Monday, 5 March 2012

One Day in the Life of Ivan Denisovich by Alexander Solzhenitsyn (4.5/5)

The back says: This crisp, shattering glimpse of the fate of millions of Russians under Stalin shook Russia and shocked the world when it first appeared. Khrushchev himself, during the Russian thaw, is said to have authorized the publication of this spare, stark description of life in a Siberian labour camp. 
I say: As soon as I started reading I realised that I have actually read this before, which turned out to be all well and good since I loved it, but only a couple of days after I had read it and had time to reflect over the impact it made (on me and the world).

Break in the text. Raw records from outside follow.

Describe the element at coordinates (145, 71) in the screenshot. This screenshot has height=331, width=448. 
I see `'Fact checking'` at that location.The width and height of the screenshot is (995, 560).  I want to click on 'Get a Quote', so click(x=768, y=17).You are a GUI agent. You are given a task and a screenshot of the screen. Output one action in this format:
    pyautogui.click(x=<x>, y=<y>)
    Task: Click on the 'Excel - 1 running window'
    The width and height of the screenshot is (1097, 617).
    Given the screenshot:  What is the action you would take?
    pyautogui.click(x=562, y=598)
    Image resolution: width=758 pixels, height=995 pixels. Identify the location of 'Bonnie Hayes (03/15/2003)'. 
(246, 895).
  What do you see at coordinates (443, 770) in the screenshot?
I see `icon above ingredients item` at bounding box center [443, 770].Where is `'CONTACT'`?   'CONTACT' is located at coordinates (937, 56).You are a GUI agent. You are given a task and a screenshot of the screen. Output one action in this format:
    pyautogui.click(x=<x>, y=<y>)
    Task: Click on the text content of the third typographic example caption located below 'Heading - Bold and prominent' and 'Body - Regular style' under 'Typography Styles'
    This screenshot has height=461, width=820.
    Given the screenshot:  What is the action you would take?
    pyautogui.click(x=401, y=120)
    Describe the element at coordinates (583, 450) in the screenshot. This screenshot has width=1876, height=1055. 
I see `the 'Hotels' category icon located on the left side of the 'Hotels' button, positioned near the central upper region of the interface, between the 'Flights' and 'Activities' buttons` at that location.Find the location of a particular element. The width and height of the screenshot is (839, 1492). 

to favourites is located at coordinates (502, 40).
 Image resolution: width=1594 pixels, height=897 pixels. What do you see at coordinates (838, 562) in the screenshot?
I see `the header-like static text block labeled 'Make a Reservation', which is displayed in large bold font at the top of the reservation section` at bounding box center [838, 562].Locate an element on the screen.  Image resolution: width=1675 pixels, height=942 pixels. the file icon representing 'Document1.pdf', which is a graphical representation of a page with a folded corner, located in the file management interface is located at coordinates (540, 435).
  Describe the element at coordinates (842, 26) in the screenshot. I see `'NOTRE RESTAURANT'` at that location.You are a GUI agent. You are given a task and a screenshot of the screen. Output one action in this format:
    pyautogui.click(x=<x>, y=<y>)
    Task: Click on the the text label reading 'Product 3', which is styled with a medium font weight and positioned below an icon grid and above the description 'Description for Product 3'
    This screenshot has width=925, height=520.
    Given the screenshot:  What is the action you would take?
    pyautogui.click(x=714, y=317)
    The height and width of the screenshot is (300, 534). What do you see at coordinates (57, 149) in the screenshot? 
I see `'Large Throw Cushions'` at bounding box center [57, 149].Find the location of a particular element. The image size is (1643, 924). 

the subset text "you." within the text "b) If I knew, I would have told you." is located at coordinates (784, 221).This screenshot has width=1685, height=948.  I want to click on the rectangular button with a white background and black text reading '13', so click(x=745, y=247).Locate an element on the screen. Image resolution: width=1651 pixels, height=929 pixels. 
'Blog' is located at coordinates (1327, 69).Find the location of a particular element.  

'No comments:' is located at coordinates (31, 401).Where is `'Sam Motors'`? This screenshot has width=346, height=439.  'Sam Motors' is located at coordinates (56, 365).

There’s not really that much to be said about the writing; it does exactly what it says on the tin: Ivan takes us through a day in his life in a labour camp. He talks about the abuse from the guards, the food they are given and how he has to cheat and do favours to get enough, as well as how despite the fact that it’s hard work, he sometimes enjoys it.  We also get sparse information of his life prior to being sent there – as a soldier he was captured by the Germans which lead the Russians to think that he was a spy.

The thing that I enjoyed the most about this was that it wasn’t just doom and gloom. Despite the fact that Ivan has been convicted of a crime he didn’t commit, he has resigned himself to his fate and makes the best of the situation. As the day progresses he proves himself to be extremely resourceful, cunning, and a good judge of character/human nature, which is how he manages to get more food, favours and stay out of most trouble.

Due to my obsession with Russian literature I’ve read a few books about the labour camps but none of them have been as stark as this one. I can easily see myself reading this again in the future.


  1. I read this in high school and loved it so maybe I should re-read it too! I thought Solzhenitsyn's writing really captured the harshness of the camp and I even felt cold just reading it because of his realistic descriptions of winter. This book is really good but also really short so it's a great introductory book for those scared of Russian literature! :)

  2. Anyone who is scared of Russian literature should start with this book - easily the most accessible Russian novel I've ever read. It has some really hilarious parts, too, though perhaps that has to do with the translation. When Shukhov (not sure of the spelling - it's been a while) eats the sausage, I just love the sentence "End of sausage." It cracks me up every time. Thanks for sharing your thoughts.

  3. I never thought of it as an introduction to Russian literature, but I think you're both right. The plot and language is simple enough and yet it carries a lot of weight. And yeah, it did have the typical Russian humour in it as well. I love that.

  4. I read this one in middle school. I really want to re-read it someday!